Title: Mindfulness and Education
Description:
This article focuses on the literature on mindfulness and mindfulness meditation with children and young people in schools and in higher education.
It touches on mindfulness for adult educators including teachers and on the overlapping field of contemplative education in higher education.
This is a selective guide to the theoretical, research, and practice-based literature in a rapidly evolving field and aimed at those unfamiliar with the territory.
Work with young people cannot be understood in isolation, so the article begins by going back to first principles, looking at issues of definitions and origins of mindfulness from within ancient wisdom traditions, most particularly, but not exclusively, its Buddhist origins.

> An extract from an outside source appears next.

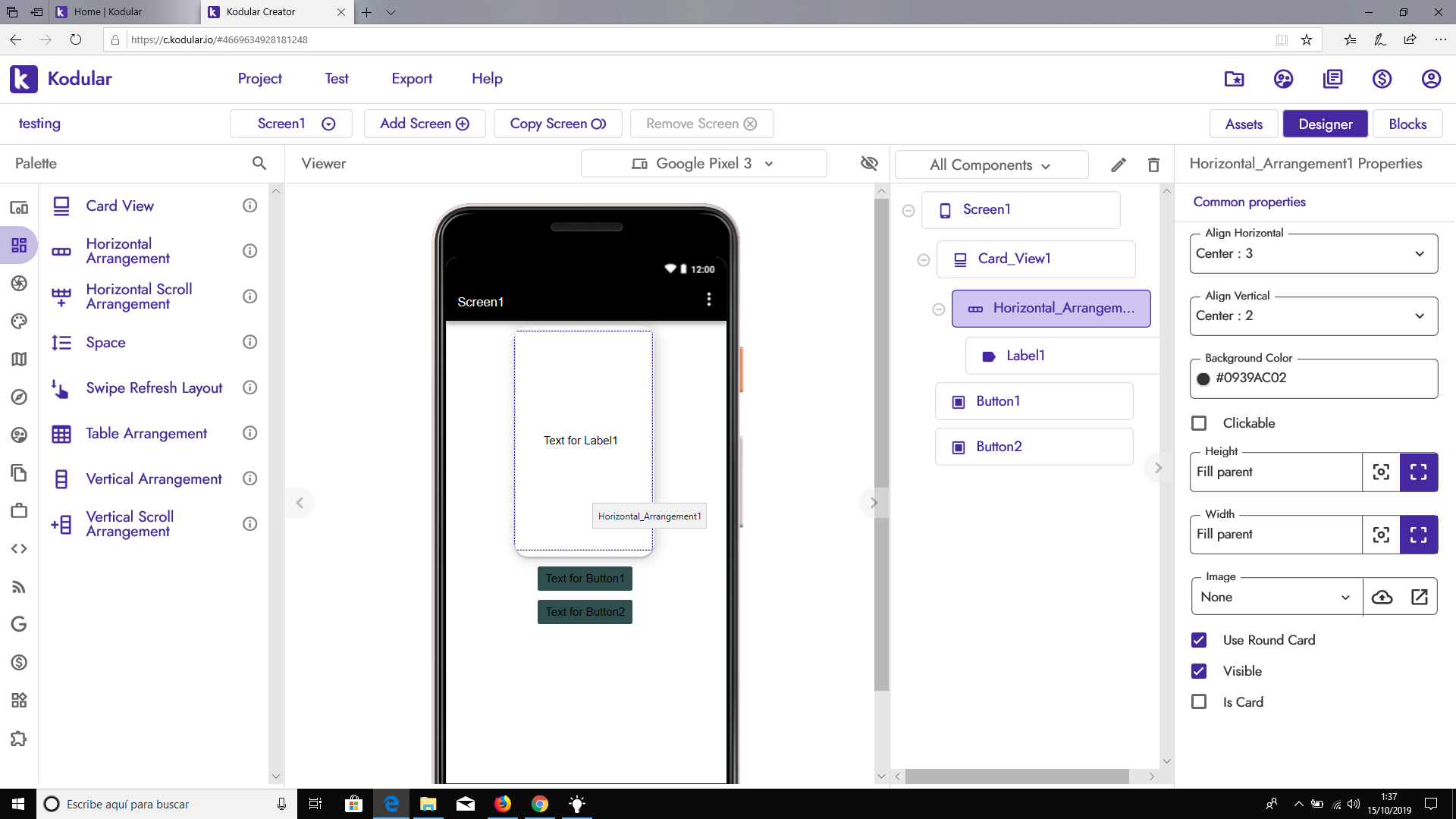This screenshot has width=1456, height=819.
Task: Toggle hidden components visibility eye icon
Action: [869, 163]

It then contextualizes work with young people within the rapid rise of secular mindfulness for adult populations since the late 1970s, explores modern scientifically based definitions, and the domination of the therapeutically based model of mindfulness as an “intervention,” touching on some concerns and critiques, and outlining how mindfulness is currently being measured in adults and young people.

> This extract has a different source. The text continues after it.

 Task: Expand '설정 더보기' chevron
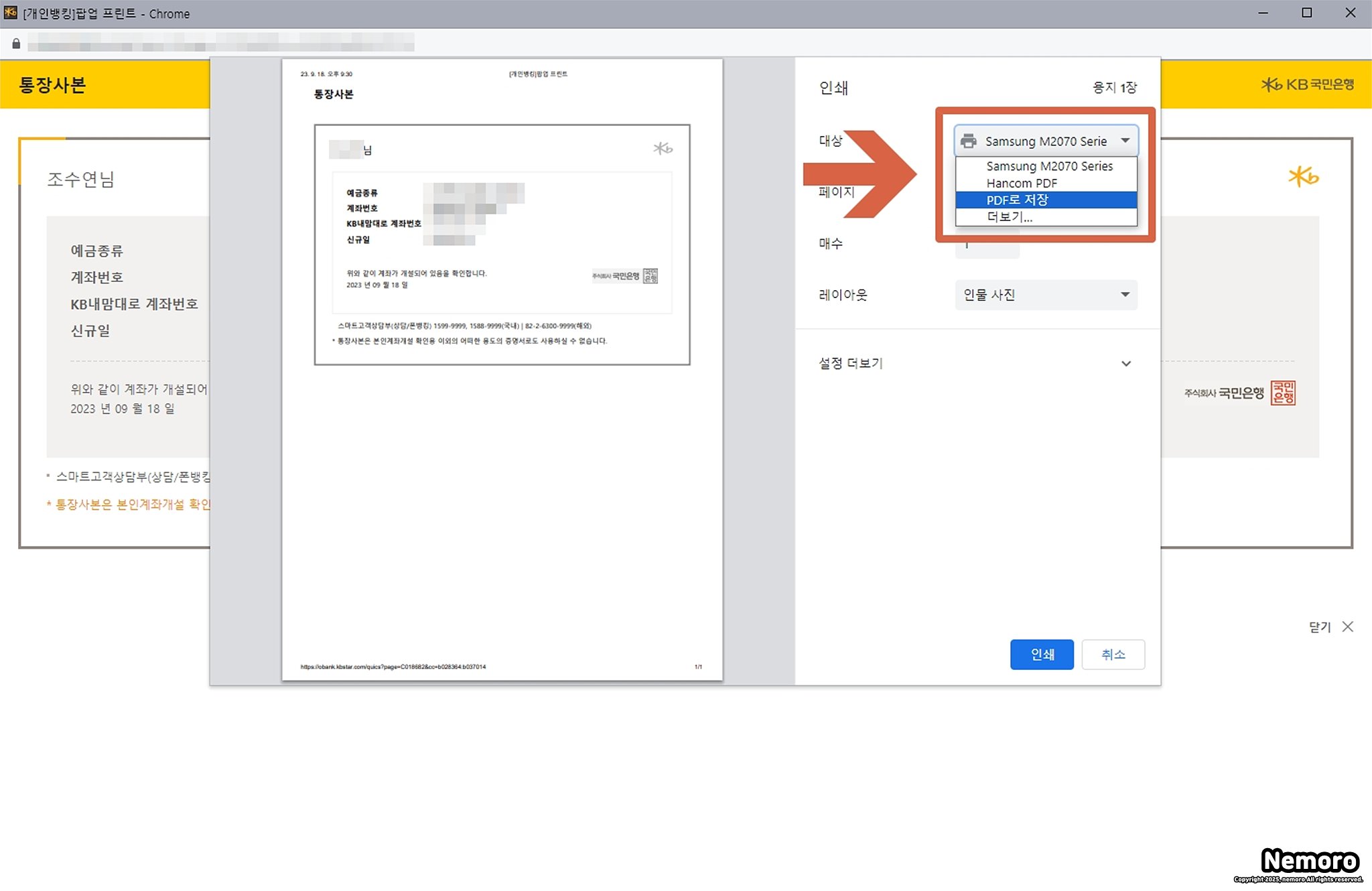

It moves on to an account of overviews of mindfulness in education, citing the best of the plethora of guidance on how mindfulness might be implemented in schools, universities, and classrooms.

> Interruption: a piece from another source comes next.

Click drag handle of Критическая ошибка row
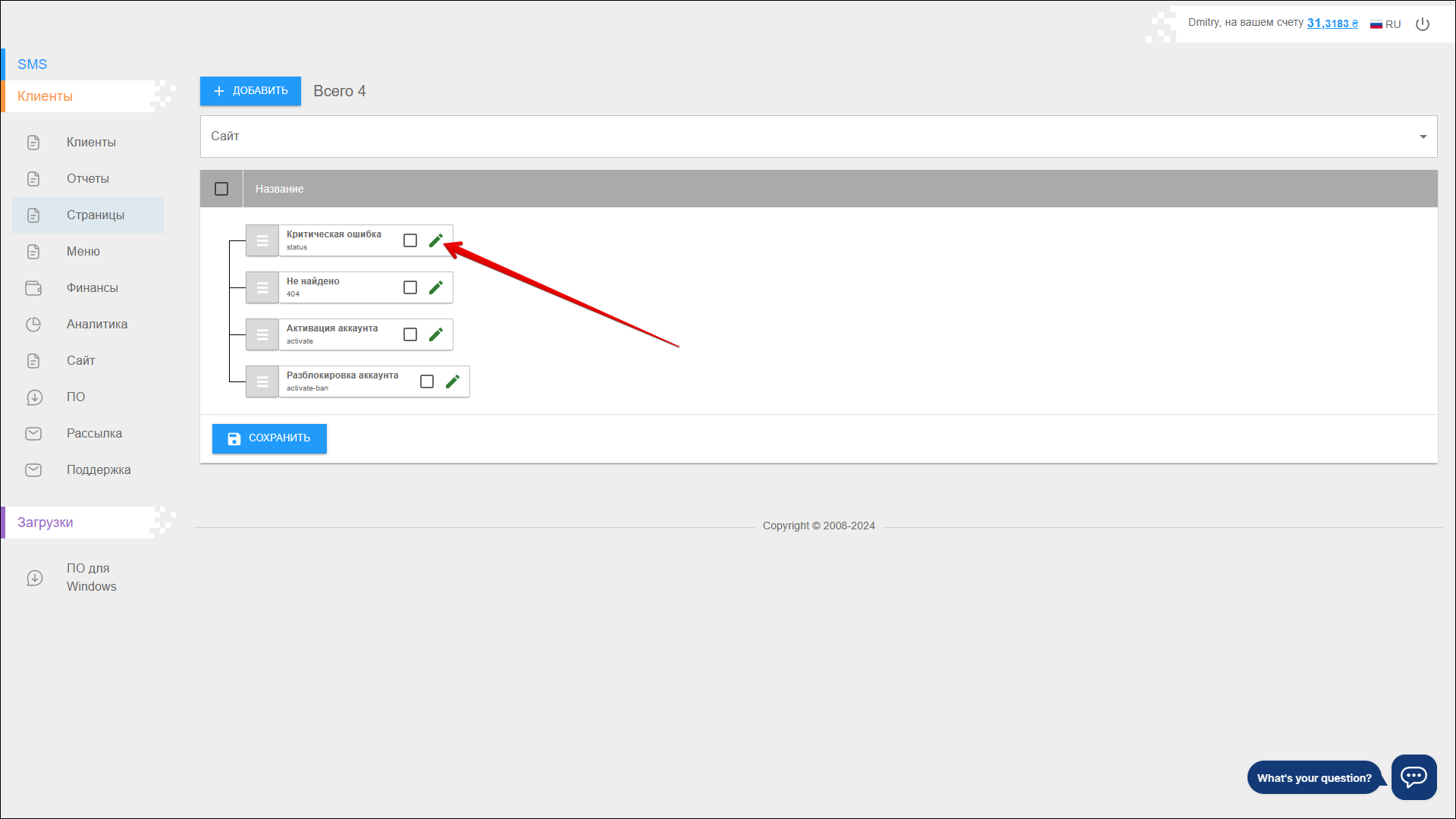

It outlines the key literature on the rapidly expanding world of contemplative education, which is asking rather different questions to those raised by the model of mindfulness as an “intervention,” being more firmly based in philosophical and educational approaches.
The world of classroom curricula is a burgeoning and lively one, and the article cites some of the best evidenced and most positively reviewed resources.
There is a growing and promising evidence base to guide the field, and the last part of the article outlines the main reviews, which between them suggest there is a small to moderate impact of mindfulness when well taught and implemented.
The article concludes by looking in more detail at the core literature in main areas in which mindfulness appears to be showing impact, including: psycho-social well-being and mental health; social and emotional skills including compassion and kindness; cognition, executive function, learning, and academic attainment; and physical health.
See also the Oxford Bibliographies article in Education, “Mindfulness, Learning, and Education,” which has overlaps with this article, but explores in more detail definitions, overviews and websites and the implications for learning, while this article has a stronger focus on psychological mechanisms, measurement, and the empirical evidence base.
They are probably best consulted together for a full understanding.